§ Task brief:
Write out every record below exactly as it stands, leaving the pictures out.

------------

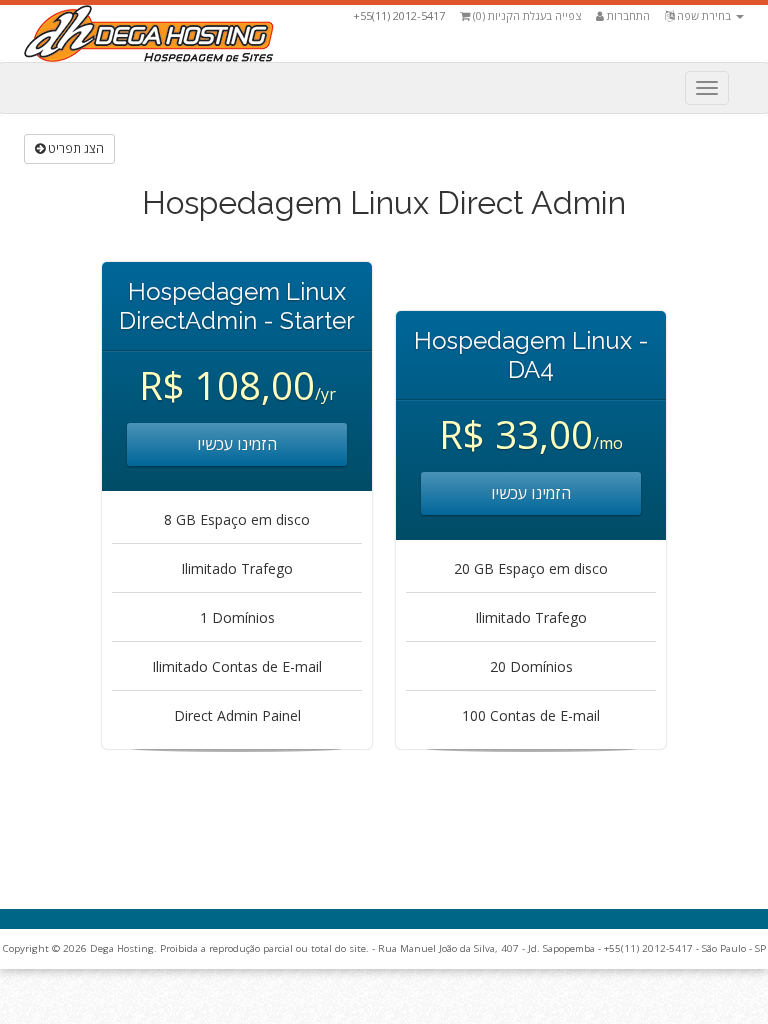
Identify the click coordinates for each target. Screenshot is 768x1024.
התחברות (627, 15)
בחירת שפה (704, 15)
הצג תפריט (74, 148)
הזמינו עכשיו (237, 444)
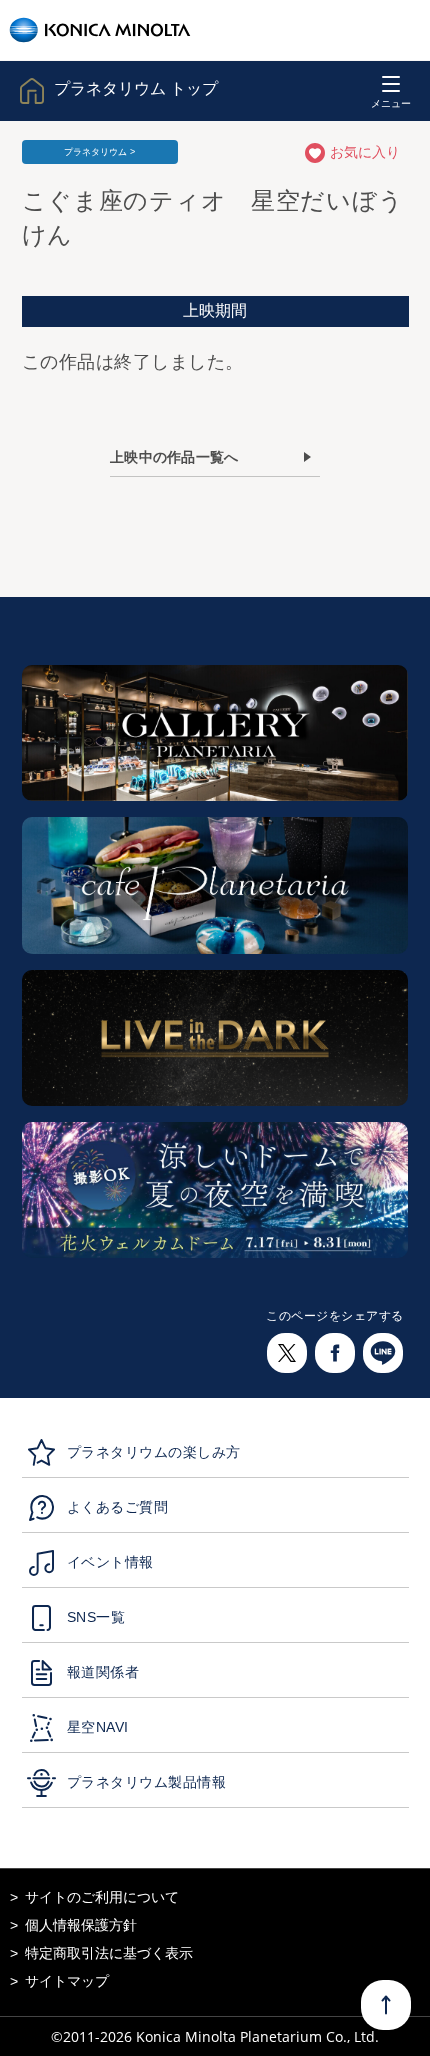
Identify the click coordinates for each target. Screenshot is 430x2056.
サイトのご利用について (102, 1897)
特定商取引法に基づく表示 (109, 1953)
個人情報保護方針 (81, 1925)
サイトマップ (67, 1981)
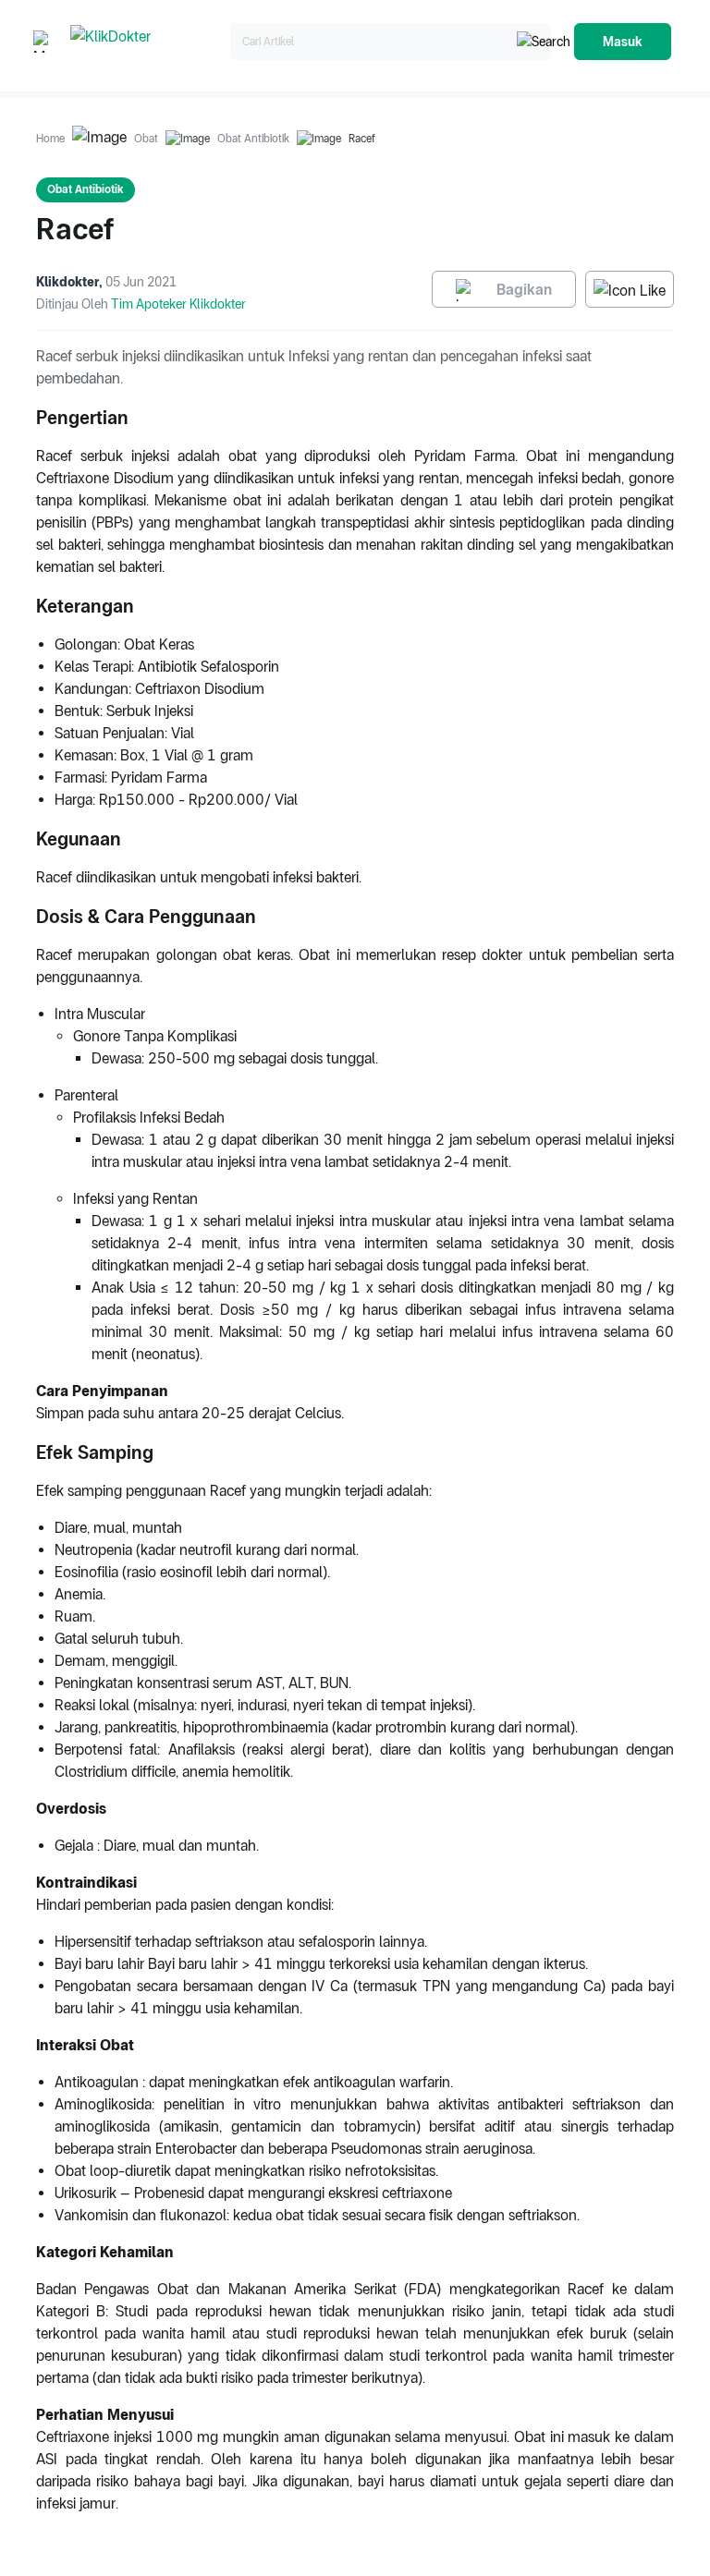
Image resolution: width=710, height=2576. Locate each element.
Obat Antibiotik (253, 138)
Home (50, 138)
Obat (146, 138)
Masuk (623, 41)
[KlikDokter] (146, 42)
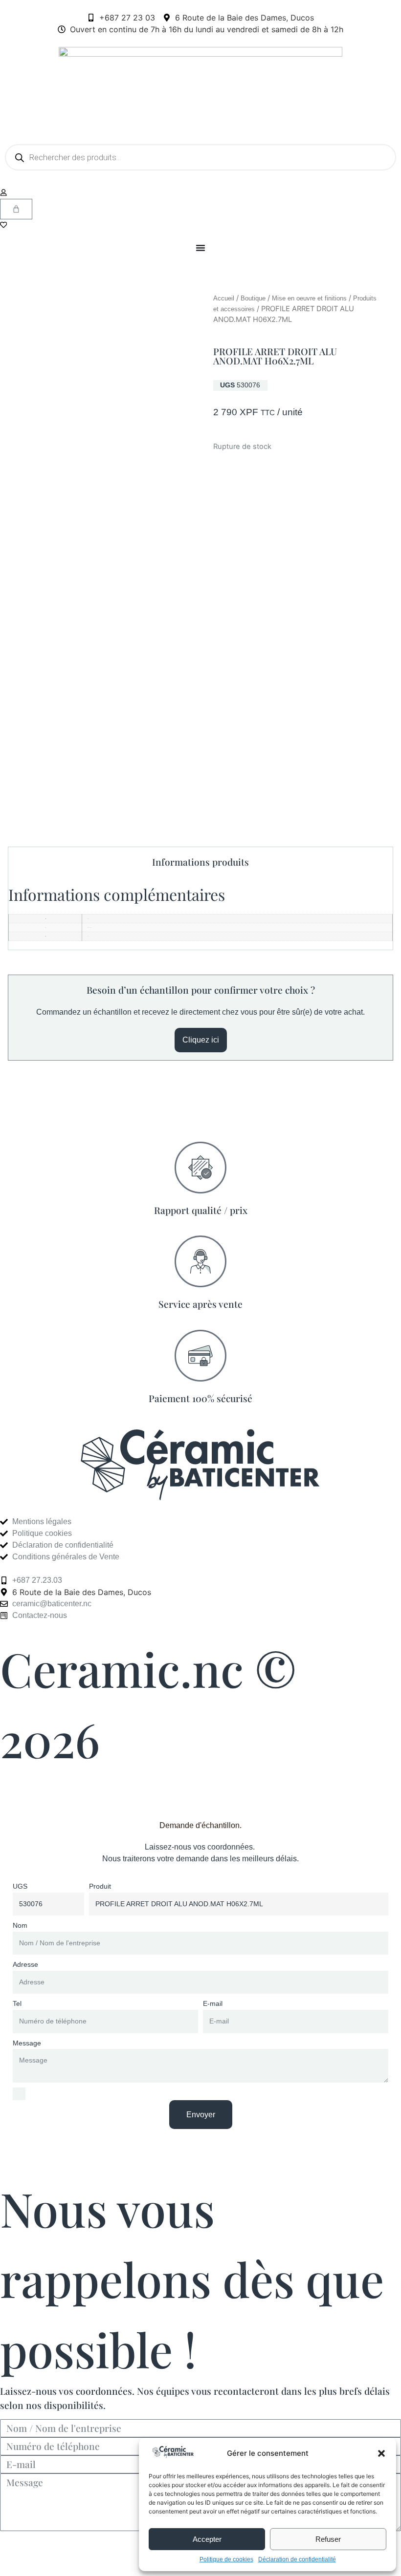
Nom (20, 1925)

------------

§ Completed exercise:
Identify the click coordinates for each target. Screenshot is 768x1024.
התחברות (627, 15)
בחירת שפה (704, 15)
הצג תפריט (74, 148)
הזמינו עכשיו (237, 444)
Identify the click coordinates for each target. Screenshot is 430x2056.
サイトのご利用について (102, 1897)
特定商取引法に基づく表示 (109, 1953)
個人情報保護方針 (81, 1925)
サイトマップ (67, 1981)
Image resolution: width=710, height=2576. Locate each element.
Obat Antibiotik (253, 138)
Home (50, 138)
Obat (146, 138)
Masuk (623, 41)
[KlikDokter] (146, 42)
Nom (20, 1925)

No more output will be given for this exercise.